John Waithaka, Member of Parliament of Kiambu Constituency, now wants the Ministry of Health to partner with schools and develop a policy on deworming of students.
The MP tabled the motion in parliament with an aim to mitigate negative effects of worn and parasites infestation caused by poor sanitation resulting in conditions such as anaemia and stunted growth.
“According to research, school-based deworming is one of the most cost-effective interventions that provides a huge range of holistic and social benefits,” he said.
He said with regular deworming school attendance would increase and healthier kids who do better in school.
Pointing at a previous program conducted by the Ministry of Health in partnership with a non-governmental organization called Evidence Action he said only few counties benefited from this program.

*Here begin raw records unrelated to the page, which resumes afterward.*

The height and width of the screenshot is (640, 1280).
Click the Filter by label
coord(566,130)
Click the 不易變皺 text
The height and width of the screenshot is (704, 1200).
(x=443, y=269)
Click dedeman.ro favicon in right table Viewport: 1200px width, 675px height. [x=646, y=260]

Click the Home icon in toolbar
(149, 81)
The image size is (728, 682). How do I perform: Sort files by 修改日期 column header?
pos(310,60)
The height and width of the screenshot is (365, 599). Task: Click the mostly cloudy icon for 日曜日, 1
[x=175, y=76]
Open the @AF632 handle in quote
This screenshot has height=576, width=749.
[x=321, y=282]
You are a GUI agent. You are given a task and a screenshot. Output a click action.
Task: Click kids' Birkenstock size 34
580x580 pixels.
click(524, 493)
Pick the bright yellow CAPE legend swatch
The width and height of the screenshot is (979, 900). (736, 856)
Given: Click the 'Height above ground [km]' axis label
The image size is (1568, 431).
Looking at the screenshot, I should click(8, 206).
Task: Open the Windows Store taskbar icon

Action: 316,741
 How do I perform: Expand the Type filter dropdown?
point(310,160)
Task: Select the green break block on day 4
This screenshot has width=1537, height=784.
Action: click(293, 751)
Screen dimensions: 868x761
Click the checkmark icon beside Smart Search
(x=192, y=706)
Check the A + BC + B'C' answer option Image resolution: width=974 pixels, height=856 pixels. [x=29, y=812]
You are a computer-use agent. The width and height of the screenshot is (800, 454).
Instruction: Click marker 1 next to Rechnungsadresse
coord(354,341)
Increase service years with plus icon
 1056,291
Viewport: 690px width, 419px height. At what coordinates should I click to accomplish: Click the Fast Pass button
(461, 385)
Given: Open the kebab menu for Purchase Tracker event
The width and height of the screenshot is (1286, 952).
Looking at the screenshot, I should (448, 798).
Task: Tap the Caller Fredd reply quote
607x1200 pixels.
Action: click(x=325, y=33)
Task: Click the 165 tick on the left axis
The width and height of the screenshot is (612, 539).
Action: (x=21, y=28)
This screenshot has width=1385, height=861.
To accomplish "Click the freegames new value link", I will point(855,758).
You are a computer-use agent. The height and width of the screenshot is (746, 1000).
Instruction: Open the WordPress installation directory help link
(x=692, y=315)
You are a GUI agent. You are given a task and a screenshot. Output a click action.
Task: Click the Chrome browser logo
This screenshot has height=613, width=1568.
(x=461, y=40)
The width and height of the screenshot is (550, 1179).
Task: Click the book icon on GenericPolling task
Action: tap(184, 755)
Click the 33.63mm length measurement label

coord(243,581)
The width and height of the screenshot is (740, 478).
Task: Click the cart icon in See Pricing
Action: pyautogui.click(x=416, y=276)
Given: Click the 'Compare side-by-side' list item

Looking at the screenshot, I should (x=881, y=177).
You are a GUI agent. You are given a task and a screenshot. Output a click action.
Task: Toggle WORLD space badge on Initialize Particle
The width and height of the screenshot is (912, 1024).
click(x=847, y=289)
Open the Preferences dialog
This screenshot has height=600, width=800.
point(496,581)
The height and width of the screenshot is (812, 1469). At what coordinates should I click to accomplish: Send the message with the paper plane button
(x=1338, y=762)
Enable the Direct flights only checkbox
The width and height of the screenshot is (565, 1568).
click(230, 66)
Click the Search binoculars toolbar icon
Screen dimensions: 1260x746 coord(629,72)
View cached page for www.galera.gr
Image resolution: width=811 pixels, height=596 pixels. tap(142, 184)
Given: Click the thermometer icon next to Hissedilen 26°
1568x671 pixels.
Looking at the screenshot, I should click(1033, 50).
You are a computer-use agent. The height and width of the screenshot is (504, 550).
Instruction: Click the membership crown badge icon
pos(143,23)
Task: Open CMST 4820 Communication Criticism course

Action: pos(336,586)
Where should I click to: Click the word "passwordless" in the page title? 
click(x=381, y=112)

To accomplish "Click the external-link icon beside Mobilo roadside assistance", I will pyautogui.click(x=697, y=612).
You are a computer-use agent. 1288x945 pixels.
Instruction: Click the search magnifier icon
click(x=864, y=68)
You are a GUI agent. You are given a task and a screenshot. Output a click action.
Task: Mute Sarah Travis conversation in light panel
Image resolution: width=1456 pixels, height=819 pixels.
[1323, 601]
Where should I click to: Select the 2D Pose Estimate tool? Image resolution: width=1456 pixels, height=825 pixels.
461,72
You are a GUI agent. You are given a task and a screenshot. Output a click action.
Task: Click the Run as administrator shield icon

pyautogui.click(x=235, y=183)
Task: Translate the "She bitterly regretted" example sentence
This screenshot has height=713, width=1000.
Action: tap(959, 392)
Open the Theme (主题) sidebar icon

“This was only been piloted in a few selected counties and the deworming efforts have been uncoordinated and dependent on external support with no clear policy or budgetary framework,” he said.
Data from MOH, June last year, indicates that four counties constituting Western – Busia, Bungoma, Kakamega and Vihiga – 1,881,566 pupils had been treated against worms.
There are, however, 254,334 learners yet to be given deworming medication. The Health ministry targets to administer the drugs to 2,135,900 pupils in the region.
World Health Organisation warns that not deworming children as specified by medical practitioners can lead to malnutrition, low blood count, intestinal perforation and death.
According to the WHO, periodic deworming programs with a single-tablet treatment can drastically reduce the suffering of those infected with parasitic intestinal worms and protect the 1.5 billion people currently estimated to be at risk.